06.09 Leukadherins: A Novel Agonist Approach To Treat Atherosclerosis Via Mac-1 Activation

A. Mesa1, S. Rahimpour2, N. Fernandez1, L. Song1, S. M. Pham2, K. A. Webster1, V. Gupta3, R. I. Vazquez-Padron1 1University Of Miami,Miami, FL, USA 2University Of Maryland,Baltimore, MD, USA 3Rush University Medical Center,Chicago, IL, USA

Introduction:
Atherosclerosis is a chronic systemic disease characterized by the accumulation of lipids and leukocytes in the arterial intima which eventually lead to myocardial infarction and other detrimental vascular events. New investigations revealed the role of integrin Mac-1 in leukocyte adhesion, migration and recruitment during the development of vascular proliferative diseases.

Methods:
In this study, a novel Mac-1 agonist drug named leukadherins (LA-1) is used as an innovative therapeutic tool to control inflammation with the ultimate goal to diminish atherogenesis. To test our hypothesis, daily intraperitoneal LA-1 or vehicle (control) injections (10 mg/ml) were administered to 20 hypercholesterolemic mice (ApoE null mice) kept in high fat diet for 16 weeks.

Results:
Mice treated with LA-1 exhibited a significantly reduction of monocytes and pro-inflammatory molecules in blood (p ≤ 0.001). Assessment of aortic atherosclerosis burden of treated and control mice indicated that LA-1 treatment significantly decreased atherosclerotic development (p = 0.03). Additionally, the results suggested that LA-1 reduces inflammation by retaining monocytes in bone marrow and spleen given that treated mice showed a significant reclusion of monocytes in these primary hematopoietic organs (p ≤ 0.001).

Conclusion:
These results suggest LA-1 treatment via Mac-1 activation represents a novel agonist approach for treating vascular inflammation and atherosclerosis.
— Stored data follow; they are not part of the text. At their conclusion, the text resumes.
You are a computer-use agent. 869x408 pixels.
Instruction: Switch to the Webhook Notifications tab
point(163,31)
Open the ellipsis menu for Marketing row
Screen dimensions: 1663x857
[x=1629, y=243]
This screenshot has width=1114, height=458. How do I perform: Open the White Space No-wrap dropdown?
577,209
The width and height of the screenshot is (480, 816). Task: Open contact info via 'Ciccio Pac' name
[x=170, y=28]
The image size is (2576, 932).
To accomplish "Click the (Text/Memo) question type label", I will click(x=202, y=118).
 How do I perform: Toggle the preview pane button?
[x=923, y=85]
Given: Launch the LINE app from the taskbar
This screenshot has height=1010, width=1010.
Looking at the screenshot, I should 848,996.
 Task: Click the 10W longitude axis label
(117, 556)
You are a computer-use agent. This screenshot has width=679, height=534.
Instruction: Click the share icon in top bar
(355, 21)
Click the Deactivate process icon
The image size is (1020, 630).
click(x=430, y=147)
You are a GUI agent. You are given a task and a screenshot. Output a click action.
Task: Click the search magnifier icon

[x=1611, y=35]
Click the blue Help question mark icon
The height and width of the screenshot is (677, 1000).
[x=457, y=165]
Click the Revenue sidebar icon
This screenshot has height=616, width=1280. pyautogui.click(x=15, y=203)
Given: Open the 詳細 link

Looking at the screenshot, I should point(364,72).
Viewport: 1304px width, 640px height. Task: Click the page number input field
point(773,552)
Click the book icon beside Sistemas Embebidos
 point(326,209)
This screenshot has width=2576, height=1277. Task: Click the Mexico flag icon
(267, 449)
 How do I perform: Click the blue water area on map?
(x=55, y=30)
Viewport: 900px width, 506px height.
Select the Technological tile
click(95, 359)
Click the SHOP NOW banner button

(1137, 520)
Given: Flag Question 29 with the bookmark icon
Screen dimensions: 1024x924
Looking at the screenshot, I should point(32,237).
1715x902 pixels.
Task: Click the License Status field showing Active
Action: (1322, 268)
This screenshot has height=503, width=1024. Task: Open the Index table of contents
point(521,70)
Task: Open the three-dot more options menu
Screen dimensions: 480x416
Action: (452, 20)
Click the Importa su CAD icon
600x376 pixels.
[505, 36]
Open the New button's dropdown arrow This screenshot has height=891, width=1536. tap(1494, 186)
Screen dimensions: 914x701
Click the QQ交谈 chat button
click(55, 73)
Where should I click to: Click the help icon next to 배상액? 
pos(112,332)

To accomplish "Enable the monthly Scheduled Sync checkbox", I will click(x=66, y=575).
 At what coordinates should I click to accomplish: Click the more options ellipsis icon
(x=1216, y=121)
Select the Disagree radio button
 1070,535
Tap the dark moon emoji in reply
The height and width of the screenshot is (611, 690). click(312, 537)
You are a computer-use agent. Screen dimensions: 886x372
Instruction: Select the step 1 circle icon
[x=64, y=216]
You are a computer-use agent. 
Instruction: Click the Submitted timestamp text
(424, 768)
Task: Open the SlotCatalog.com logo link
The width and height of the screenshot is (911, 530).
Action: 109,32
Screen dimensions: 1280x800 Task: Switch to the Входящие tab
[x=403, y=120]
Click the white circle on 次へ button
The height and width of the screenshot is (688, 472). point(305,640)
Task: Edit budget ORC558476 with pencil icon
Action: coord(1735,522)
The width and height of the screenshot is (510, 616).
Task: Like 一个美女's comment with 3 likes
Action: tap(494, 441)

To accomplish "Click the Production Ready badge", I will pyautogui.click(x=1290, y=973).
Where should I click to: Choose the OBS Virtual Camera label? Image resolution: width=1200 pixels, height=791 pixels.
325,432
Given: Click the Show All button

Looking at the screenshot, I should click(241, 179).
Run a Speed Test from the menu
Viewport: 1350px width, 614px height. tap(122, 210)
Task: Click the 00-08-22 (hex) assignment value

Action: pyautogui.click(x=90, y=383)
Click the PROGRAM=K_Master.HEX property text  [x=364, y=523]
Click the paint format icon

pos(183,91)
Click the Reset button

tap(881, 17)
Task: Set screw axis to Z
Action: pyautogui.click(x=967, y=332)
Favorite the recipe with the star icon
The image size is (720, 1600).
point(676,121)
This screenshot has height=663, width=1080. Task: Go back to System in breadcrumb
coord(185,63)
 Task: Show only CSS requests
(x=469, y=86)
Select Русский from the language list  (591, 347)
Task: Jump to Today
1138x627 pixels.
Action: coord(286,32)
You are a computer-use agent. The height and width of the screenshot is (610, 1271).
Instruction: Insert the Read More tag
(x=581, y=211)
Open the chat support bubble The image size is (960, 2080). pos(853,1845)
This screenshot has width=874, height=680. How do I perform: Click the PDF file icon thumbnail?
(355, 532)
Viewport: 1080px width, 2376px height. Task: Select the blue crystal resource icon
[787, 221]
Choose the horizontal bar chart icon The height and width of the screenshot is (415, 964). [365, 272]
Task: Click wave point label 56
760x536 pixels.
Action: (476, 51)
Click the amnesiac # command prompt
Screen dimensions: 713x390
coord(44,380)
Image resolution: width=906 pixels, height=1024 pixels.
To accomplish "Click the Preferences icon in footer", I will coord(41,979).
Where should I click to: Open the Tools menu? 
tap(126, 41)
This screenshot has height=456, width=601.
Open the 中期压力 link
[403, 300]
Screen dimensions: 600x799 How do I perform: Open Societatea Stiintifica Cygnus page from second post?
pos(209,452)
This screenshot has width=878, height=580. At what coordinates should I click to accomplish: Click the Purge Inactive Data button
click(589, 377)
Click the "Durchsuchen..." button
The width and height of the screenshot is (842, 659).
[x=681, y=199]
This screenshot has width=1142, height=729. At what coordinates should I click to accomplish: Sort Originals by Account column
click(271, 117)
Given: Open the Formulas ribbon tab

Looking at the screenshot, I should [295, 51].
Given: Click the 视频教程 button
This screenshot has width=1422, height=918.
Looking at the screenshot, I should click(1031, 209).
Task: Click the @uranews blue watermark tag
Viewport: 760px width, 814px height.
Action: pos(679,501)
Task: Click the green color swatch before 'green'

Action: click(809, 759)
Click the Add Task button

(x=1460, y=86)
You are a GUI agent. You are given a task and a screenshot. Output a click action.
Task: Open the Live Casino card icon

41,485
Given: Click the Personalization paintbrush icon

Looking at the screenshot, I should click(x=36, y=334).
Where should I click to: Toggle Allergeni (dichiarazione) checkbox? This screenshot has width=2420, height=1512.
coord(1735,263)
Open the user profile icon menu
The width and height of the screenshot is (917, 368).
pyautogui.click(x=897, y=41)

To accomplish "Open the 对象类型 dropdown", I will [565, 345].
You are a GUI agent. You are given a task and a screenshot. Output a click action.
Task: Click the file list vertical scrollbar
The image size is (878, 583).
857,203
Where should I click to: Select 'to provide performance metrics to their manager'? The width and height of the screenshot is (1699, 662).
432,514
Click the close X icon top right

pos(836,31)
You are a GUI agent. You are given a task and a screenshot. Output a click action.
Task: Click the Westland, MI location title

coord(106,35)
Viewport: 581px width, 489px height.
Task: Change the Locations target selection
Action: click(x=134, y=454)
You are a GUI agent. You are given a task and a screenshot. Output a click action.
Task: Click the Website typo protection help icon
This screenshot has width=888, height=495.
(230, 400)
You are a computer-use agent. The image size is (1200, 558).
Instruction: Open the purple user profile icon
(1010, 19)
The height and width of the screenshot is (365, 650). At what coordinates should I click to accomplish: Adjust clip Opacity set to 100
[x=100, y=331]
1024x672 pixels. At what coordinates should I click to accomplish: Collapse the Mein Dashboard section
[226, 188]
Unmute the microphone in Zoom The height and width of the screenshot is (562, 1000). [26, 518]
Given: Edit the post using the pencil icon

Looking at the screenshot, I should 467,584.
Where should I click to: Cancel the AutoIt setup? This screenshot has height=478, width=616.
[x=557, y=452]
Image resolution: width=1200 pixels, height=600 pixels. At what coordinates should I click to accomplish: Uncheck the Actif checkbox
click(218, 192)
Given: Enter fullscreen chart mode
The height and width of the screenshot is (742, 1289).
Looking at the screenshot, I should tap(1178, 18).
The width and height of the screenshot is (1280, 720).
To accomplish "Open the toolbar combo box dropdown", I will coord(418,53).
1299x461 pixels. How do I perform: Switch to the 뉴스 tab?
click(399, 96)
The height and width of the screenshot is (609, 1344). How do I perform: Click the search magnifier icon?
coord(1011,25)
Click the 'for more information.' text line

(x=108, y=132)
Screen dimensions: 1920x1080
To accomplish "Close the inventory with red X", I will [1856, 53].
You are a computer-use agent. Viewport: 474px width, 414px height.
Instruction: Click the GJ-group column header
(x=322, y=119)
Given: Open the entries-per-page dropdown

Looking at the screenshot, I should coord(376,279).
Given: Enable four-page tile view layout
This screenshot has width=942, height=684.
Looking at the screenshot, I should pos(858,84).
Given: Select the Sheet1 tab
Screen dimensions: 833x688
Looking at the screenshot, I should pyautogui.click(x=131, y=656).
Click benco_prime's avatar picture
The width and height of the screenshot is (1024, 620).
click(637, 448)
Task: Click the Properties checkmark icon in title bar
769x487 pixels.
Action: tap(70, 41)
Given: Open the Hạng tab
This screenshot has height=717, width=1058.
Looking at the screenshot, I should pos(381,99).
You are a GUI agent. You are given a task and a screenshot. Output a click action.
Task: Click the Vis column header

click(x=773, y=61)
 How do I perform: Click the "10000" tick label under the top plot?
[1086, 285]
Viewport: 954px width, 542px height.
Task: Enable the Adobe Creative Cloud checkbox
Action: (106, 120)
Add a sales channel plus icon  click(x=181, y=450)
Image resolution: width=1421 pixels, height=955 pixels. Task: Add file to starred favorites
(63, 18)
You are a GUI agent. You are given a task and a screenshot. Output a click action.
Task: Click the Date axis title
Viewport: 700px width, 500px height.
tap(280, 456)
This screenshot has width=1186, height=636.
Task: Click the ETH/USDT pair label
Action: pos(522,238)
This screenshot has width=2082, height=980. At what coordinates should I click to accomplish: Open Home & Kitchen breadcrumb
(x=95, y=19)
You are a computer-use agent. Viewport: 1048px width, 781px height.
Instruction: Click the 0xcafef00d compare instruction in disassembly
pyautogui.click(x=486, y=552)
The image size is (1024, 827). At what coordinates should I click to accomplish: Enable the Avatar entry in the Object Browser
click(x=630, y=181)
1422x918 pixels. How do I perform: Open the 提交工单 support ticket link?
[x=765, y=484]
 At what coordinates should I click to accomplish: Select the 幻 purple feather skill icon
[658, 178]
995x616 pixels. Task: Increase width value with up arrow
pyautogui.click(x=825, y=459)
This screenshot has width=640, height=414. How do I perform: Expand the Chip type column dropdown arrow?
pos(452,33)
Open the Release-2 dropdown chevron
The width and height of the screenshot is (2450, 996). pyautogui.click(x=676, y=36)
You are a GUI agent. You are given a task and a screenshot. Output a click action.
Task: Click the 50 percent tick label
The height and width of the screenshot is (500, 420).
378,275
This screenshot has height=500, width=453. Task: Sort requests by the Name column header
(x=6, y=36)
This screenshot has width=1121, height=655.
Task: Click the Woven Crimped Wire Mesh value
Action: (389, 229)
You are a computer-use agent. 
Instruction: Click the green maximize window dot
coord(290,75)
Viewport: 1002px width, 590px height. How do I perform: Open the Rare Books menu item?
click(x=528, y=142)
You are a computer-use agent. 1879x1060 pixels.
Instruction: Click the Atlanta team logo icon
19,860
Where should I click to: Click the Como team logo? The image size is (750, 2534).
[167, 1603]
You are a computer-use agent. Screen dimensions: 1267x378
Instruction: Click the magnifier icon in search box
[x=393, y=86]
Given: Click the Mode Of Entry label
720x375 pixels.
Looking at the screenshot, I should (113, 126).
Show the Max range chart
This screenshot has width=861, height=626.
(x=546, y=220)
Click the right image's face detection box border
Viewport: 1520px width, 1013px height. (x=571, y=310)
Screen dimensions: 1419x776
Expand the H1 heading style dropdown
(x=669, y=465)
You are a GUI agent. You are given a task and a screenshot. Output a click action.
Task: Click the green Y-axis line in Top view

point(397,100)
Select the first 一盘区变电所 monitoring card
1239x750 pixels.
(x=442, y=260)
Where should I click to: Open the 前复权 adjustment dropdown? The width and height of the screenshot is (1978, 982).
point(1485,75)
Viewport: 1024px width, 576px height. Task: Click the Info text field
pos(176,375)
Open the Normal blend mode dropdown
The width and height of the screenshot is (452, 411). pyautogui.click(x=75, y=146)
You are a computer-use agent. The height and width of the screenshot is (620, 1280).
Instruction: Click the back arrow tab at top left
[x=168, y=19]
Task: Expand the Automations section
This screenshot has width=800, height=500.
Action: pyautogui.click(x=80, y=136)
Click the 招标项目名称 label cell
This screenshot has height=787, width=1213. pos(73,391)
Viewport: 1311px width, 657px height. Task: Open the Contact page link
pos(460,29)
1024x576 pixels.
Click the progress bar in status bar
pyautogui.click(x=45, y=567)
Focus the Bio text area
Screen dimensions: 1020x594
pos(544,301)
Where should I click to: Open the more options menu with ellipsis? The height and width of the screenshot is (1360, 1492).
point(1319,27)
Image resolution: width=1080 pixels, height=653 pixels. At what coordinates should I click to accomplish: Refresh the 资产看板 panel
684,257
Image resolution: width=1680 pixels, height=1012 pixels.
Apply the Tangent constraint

06.10 Radiographic Kidney Volume Perfusion Correlates with Aortic Anatomic Severity Grade

C. I. Aghaie1, L. E. Trakimas1, D. S. Mix1, K. Rasheed1, M. Seaman1, J. L. Ellis1, R. J. Glocker1, A. J. Doyle1, M. C. Stoner1 1University Of Rochester,Vascular Surgery,Rochester, NY, USA

Introduction:
Anatomic Severity Grade (ASG) represents a quantitative mechanism for assessing anatomical suitability for endovascular aortic repair. ASG has been correlated with perioperative and mid-term outcomes, and resource utilization. The purpose of this study was to identify the correlation of a novel renal perfusion metric and ASG.

Methods:
Elective infrarenal aortic repair cases were identified in a retrospective database, describing patient operative and anatomical factors. Anatomic grading was undertaken by independent reviewers. Using volumetric software, kidney volume and a novel measure of kidney functional volume – radiographic kidney volume perfusion (RKVP) – was recorded. Systematic evaluation of the relationship of kidney volume and RKVP to CKD (glomerular filtration rate (GFR) < 60 ml/min) and ASG was undertaken using linear regression and receiver-operator statistical tools.

Results:
A total of 386 cases with patient and anatomic data were identified and graded. Mean age was 72.9 ± 0.4 years. Renal volume < 281 mL was correlated with CKD (AUC = 0.708, p = <0.0001). RKVP < 22.5 HU*L was correlated with CKD (AUC = 0.764, p = <0.0001). High (≥15) ASG scores correlated with both renal volume (AUC = 0.628, p = < 0.0001) and RKVP (AUC = 0.628, p = < 0.0001). Regression analysis demonstrated a strong, inverse relationship between ASG and RKVP (Figure).

Conclusion:
These data demonstrate that the novel metric of RKVP correlates with both CKD and ASG in a large database of patients undergoing elective aneurysm repair. The inverse relationship between renal function (renal volume, RKVP or GFR) and ASG has not been described in the literature before. Outcomes in patients with poor renal function may be related to anatomical issues in addition to well-described systemic ramifications.